The problem: When the word "this" shows up in a line of the data below, copy that whole line.

(Saved entries)

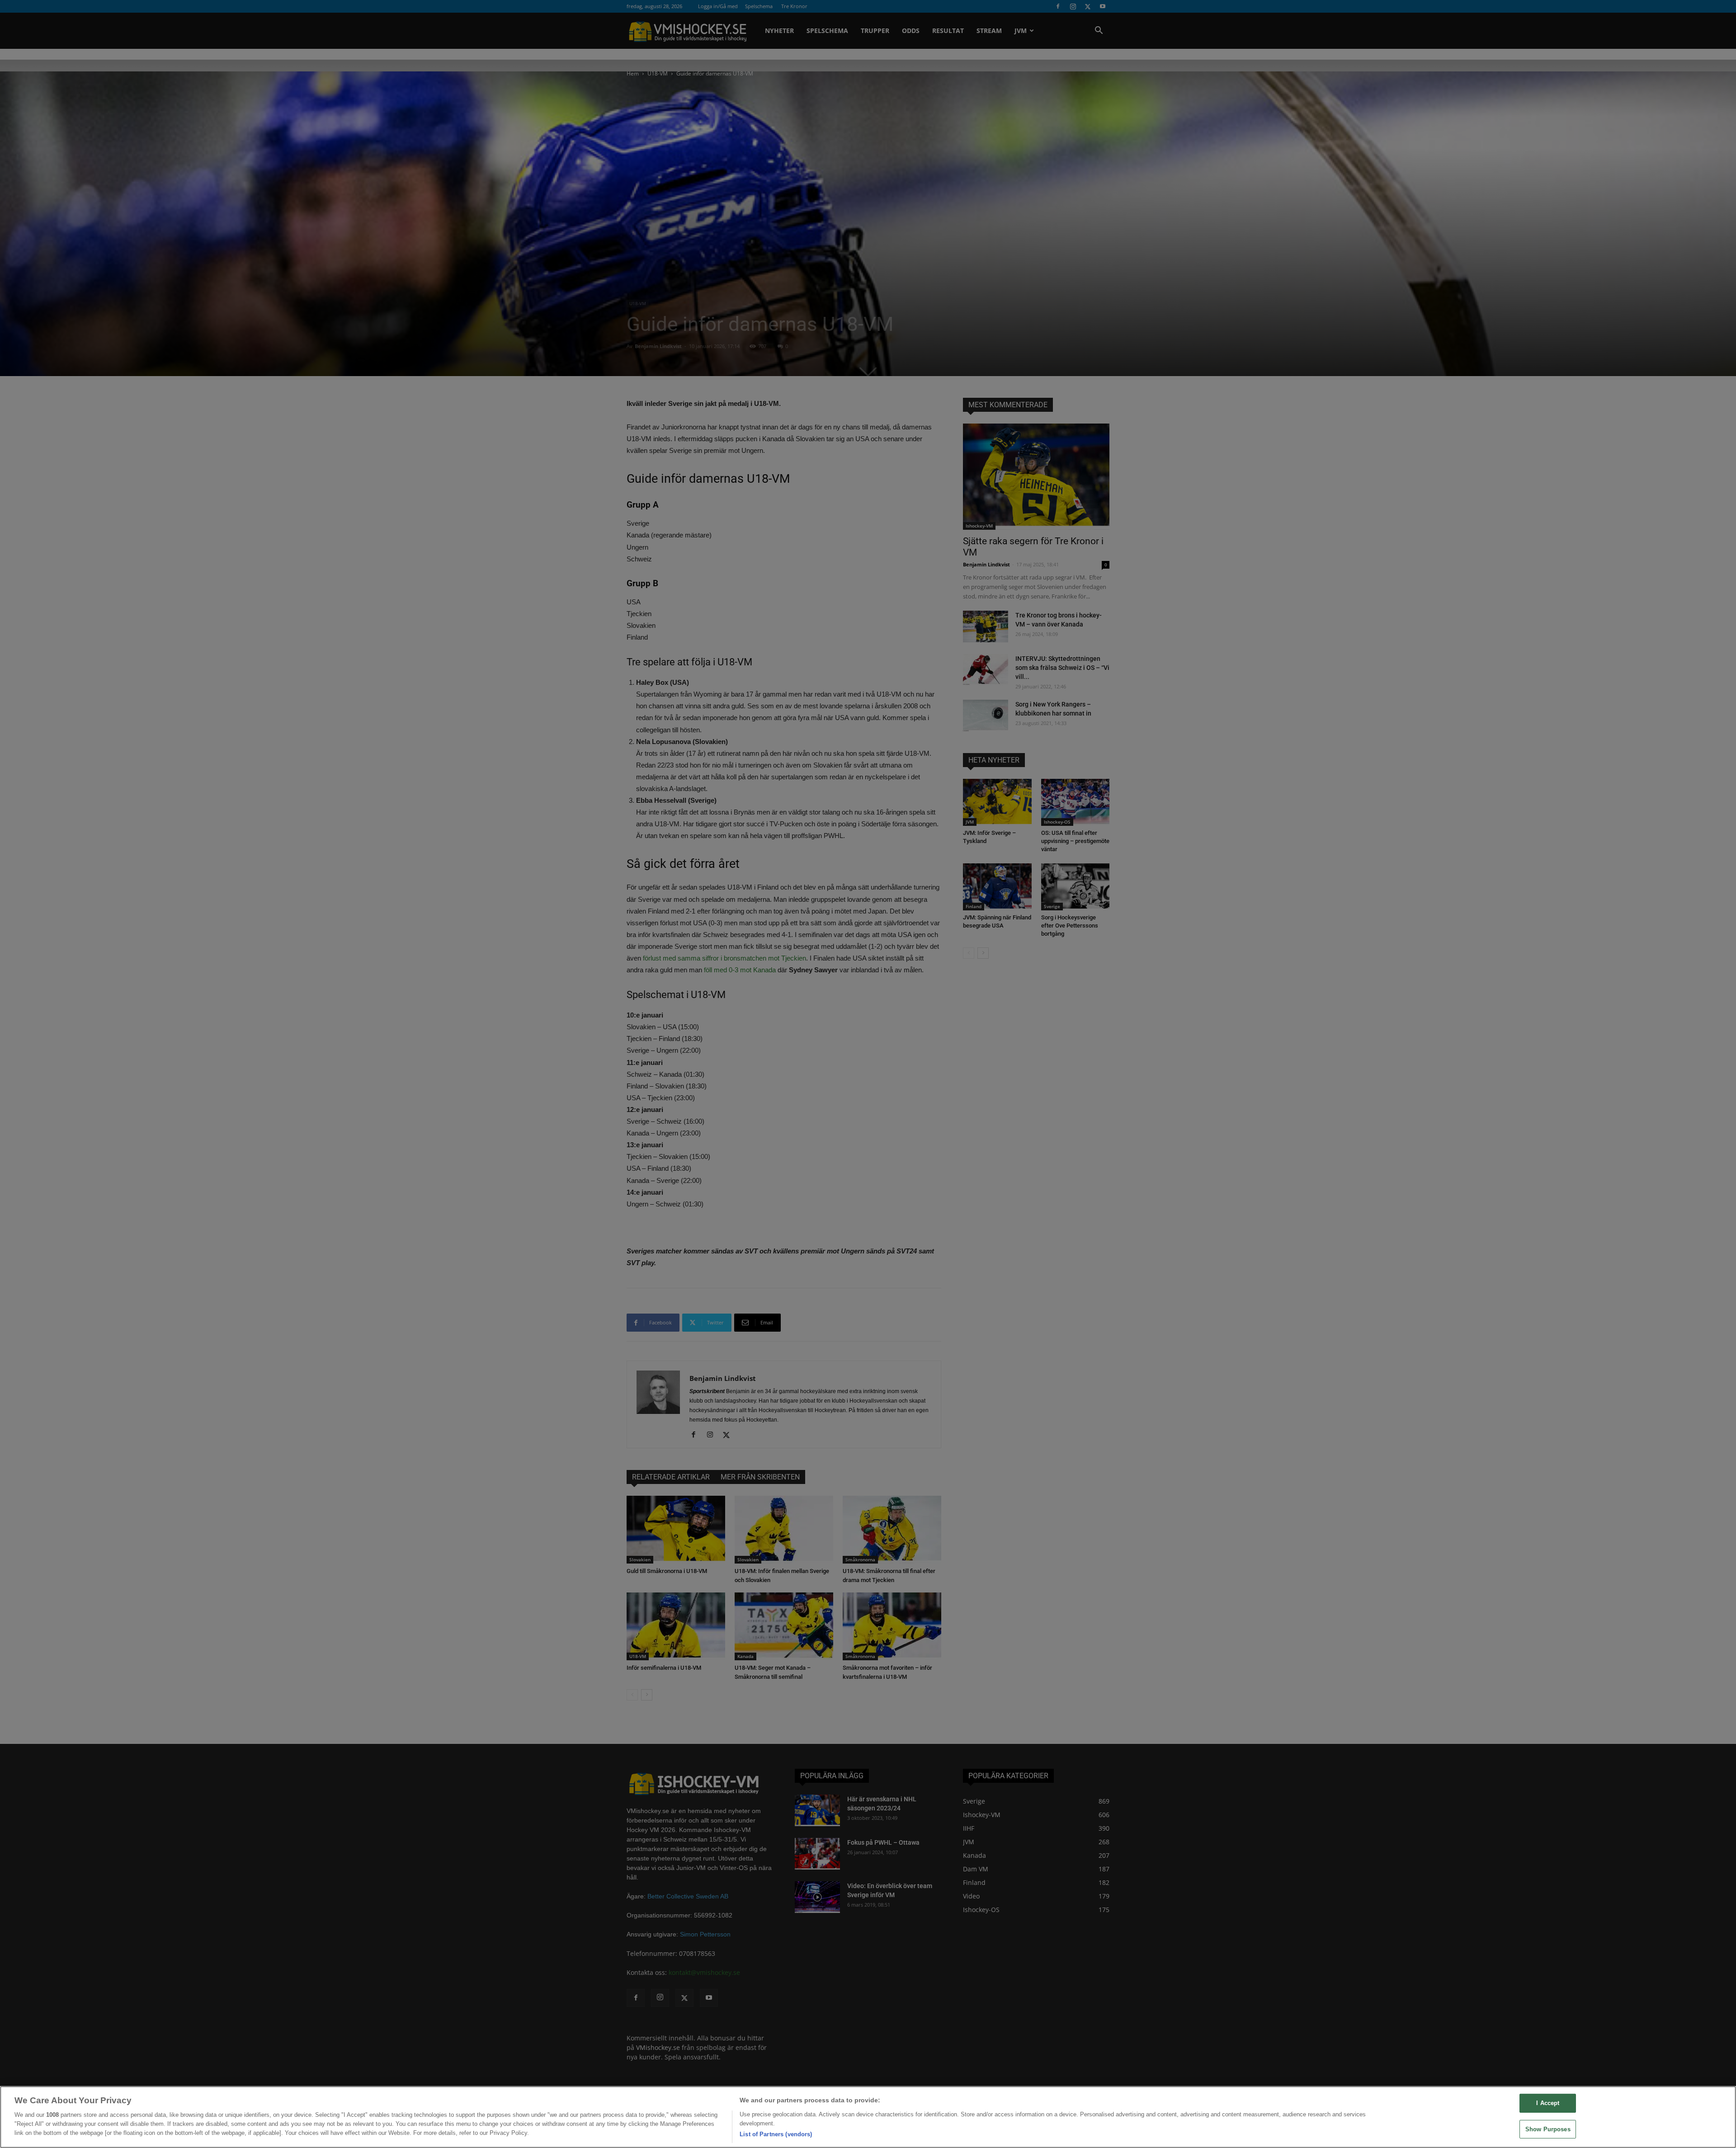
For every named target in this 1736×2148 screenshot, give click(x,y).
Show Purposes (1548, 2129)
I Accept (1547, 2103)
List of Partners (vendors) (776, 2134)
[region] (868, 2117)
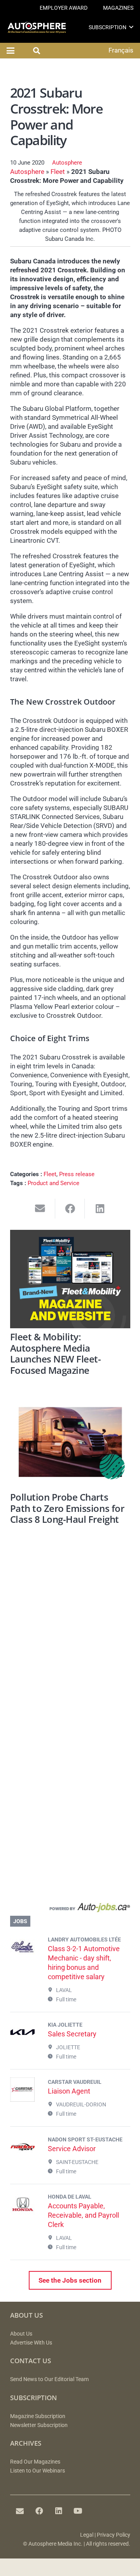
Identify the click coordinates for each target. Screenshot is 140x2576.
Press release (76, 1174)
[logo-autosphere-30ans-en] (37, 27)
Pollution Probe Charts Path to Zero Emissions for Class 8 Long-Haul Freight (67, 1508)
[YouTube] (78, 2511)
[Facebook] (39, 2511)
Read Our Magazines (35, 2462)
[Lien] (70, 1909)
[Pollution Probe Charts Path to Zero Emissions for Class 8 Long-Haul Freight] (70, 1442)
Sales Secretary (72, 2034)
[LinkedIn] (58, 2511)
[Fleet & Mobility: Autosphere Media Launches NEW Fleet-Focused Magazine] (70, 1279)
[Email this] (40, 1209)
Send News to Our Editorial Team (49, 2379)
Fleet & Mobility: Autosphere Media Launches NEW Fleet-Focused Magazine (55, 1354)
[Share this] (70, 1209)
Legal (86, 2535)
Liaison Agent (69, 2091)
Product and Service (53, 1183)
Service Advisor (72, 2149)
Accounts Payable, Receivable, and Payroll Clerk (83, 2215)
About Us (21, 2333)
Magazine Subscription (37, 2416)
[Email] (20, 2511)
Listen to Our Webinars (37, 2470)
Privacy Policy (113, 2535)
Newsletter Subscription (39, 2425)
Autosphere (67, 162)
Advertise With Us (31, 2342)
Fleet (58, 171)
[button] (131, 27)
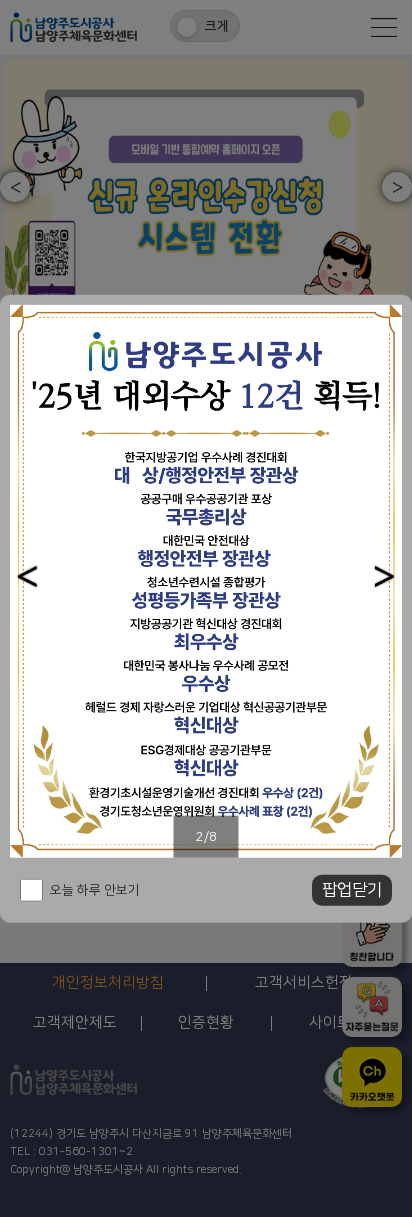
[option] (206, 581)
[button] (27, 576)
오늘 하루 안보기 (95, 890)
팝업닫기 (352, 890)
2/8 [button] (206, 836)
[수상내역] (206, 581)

Answer:
For every named target in this 1736×2148 screenshot, give click(x,y).
[Email this] (40, 1209)
[Share this] (70, 1209)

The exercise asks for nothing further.